Using only this information, along with Bayes Theorem, we can calculate the probability of someone having the flu if they have a fever as follows.

$$P(\mathcal{F} _{flu} \mid \mathcal{F} _{fever}) = \frac{ P(\mathcal{F} _{fever} \mid \mathcal{F} _{flu}) \cdot P(\mathcal{F} _{flu}) }{ P(\mathcal{F} _{fever}) }$$

$$P(\mathcal{F} _{flu} \mid \mathcal{F} _{fever}) = \frac{ \frac{1}{2} \cdot \frac{2}{5} }{ \frac{3}{10} }$$

$$P(\mathcal{F} _{flu} \mid \mathcal{F} _{fever}) = \frac{2}{3}$$

This solution of course agrees with our earlier results when we were able to calculate the answer by manually counting the data. However, this time we did not have to use the data directly.

Let’s do one more example to drive the point home. Say we have a test for Tuberculosis, TB, that is 95% accurate. That is to say that if you have TB then 95% of the time the test will give you a positive result. Similarly if you do not have TB then only 95% of the time will you get a negative result. We can represent this as follows.

$$P(\mathcal{F} _{positive} \mid \mathcal{F} _{infected}) = \frac{19}{20}$$

Furthermore let’s say we know that only one in a thousand members of the population are infected with TB at any one time. We can demonstrate this as follows.

$$P(\mathcal{F} _{infected}) = \frac{1}{1000}$$

Finally let’s say when tested on the general population that 509 out of every 10,000 people received a positive result. We can represent that with the following.

$$P(\mathcal{F} _{positive}) = \frac{509}{10000}$$

With this information it is possible to calculate the probability someone will have TB if they receive a positive test result. Using Bayes Theorem we can solve for the probability as follows.

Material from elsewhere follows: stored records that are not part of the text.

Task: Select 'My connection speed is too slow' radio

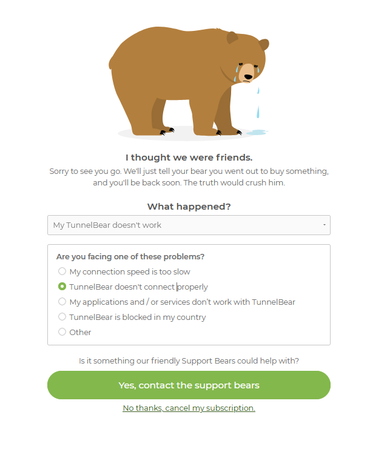Action: click(x=62, y=271)
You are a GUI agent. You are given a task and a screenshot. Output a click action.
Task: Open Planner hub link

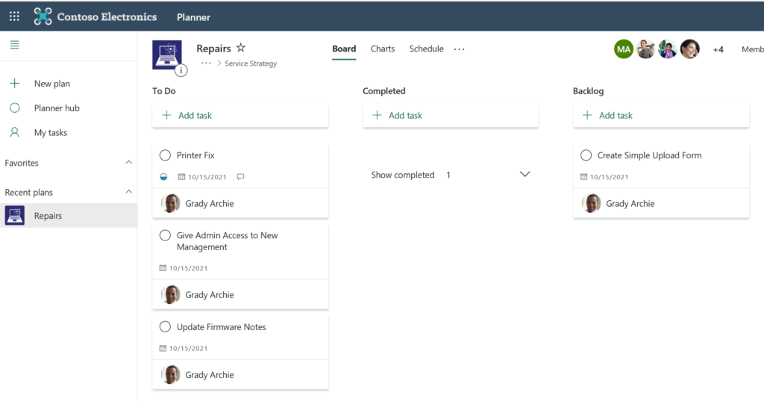pos(57,108)

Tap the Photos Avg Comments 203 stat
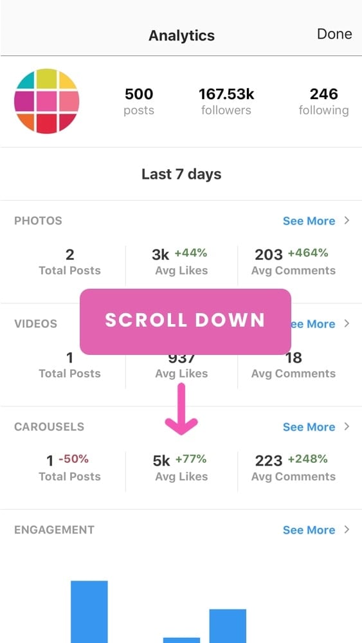293,262
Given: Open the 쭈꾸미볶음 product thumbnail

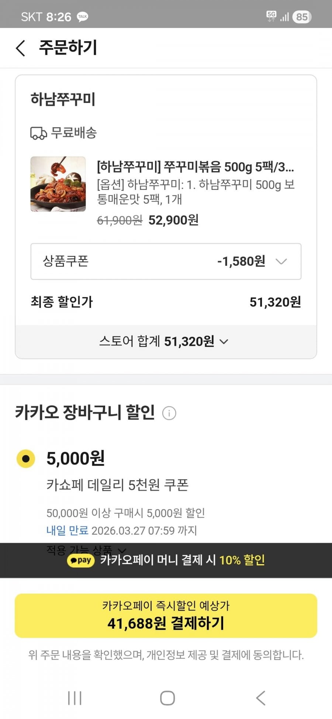Looking at the screenshot, I should pyautogui.click(x=58, y=184).
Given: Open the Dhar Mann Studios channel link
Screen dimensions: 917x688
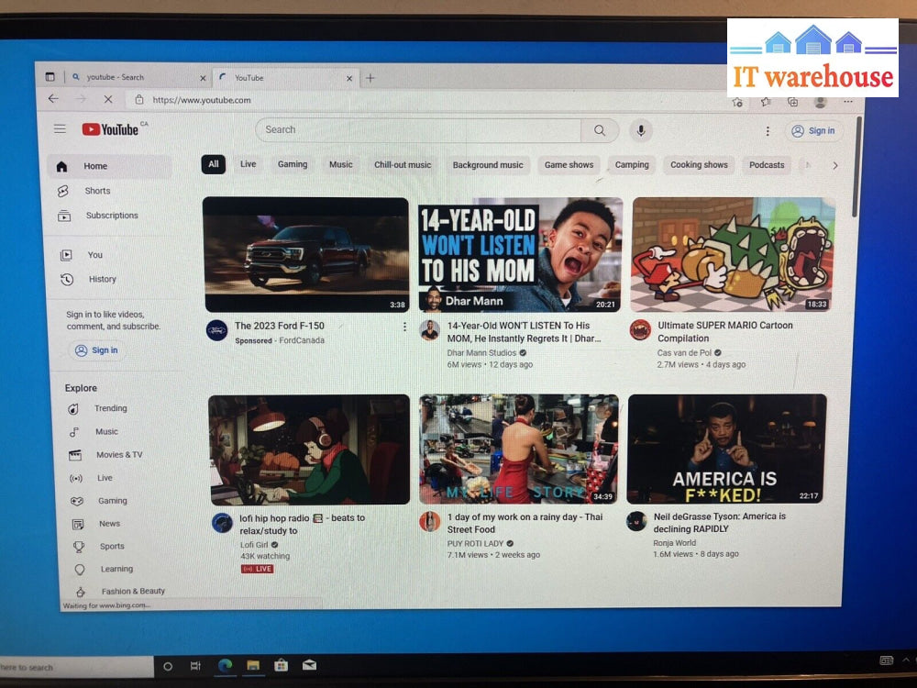Looking at the screenshot, I should [x=481, y=352].
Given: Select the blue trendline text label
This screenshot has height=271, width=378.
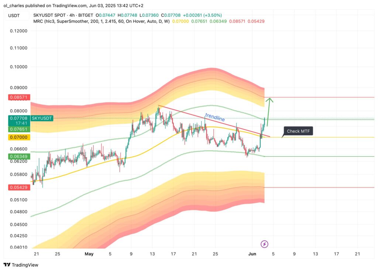Looking at the screenshot, I should click(x=215, y=117).
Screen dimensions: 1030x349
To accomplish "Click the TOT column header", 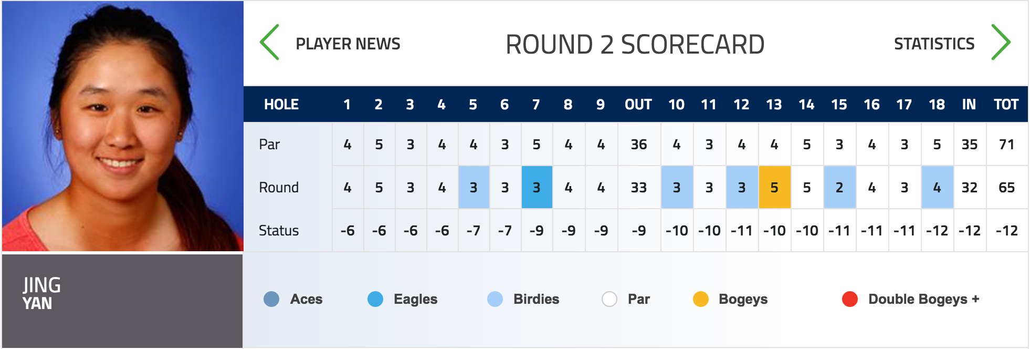I will 1006,105.
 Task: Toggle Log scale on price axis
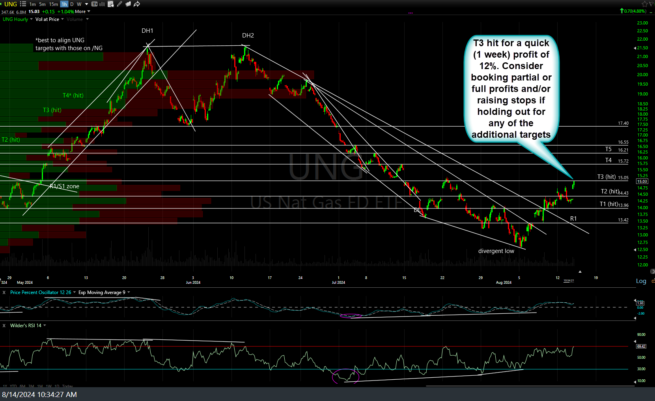tap(641, 281)
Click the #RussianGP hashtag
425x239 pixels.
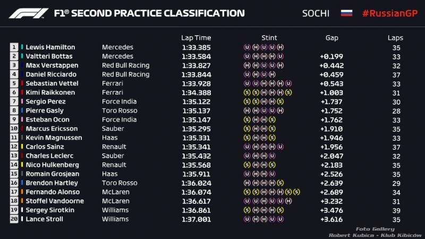click(x=390, y=13)
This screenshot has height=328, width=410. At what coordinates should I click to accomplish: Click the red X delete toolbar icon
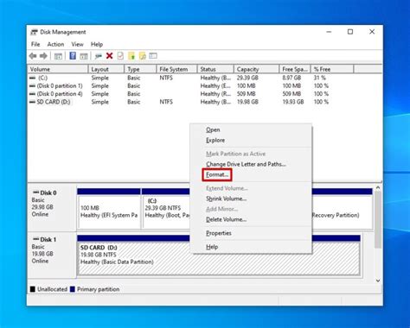point(109,56)
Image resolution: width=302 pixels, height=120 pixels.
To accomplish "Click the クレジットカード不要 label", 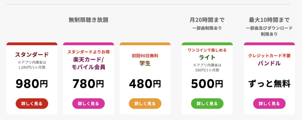I will pyautogui.click(x=269, y=56).
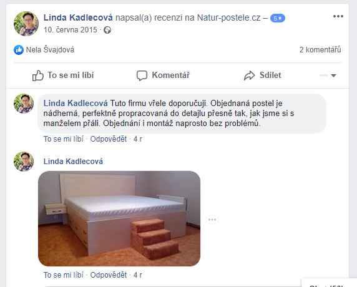Open three-dot options beside bed photo
Screen dimensions: 357x287
click(x=212, y=220)
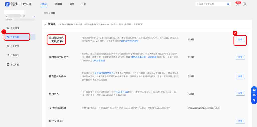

$$P(\mathcal{F} _{infected} \mid \mathcal{F} _{positive}) = \frac{ P(\mathcal{F} _{positive} \mid \mathcal{F} _{infected}) \cdot P(\mathcal{F} _{infected}) }{ P(\mathcal{F} _{positive}) }$$

$$P(\mathcal{F} _{infected} \mid \mathcal{F} _{positive}) = \frac{ \frac{19}{20} \cdot \frac{1}{1000} }{ \frac{509}{10000} }$$

$$P(\mathcal{F} _{infected} \mid \mathcal{F} _{positive}) = \frac{ 19 }{ 1018 } = 0.018664 = 1.8664%$$

This gives us a very surprising result. It says that of the people who take the TB test and show up positive less than 2% of them actually have TB. This demonstrates the importance of using very accurate clinical tests when testing for diseases that have a low occurrence in the population. Even a small error in the test can give false positives at an alarmingly high rate.

Bayes theorem is unbelievable pervasive… it’s in every field and discipline.
I just started using it often for phylogenetic trees and molecular clock dating

1 Like

It really is. I have yet to find a field that doesnt use it somewhere. Yet so few people really understand it. Part of why I thought writing this might be good.

So, I was looking at BIC before (Bayesian Information Criterion) but I have a very silly, math-dumb doubt: the likelihood is higher when the BIC value is low, right?

Likelihood is higher only when the complexity is the same. In simplest terms (not really but its the easiest simplification that works) it is the ratio between likelihood and complexity. There is a penalty for high complexity an a positive effect for better likelihood.

So you could have two models with the same BIC and the lower BIC might have an even worse likelihood but because it is significantly less complex it may, in fact, have a lower BIC.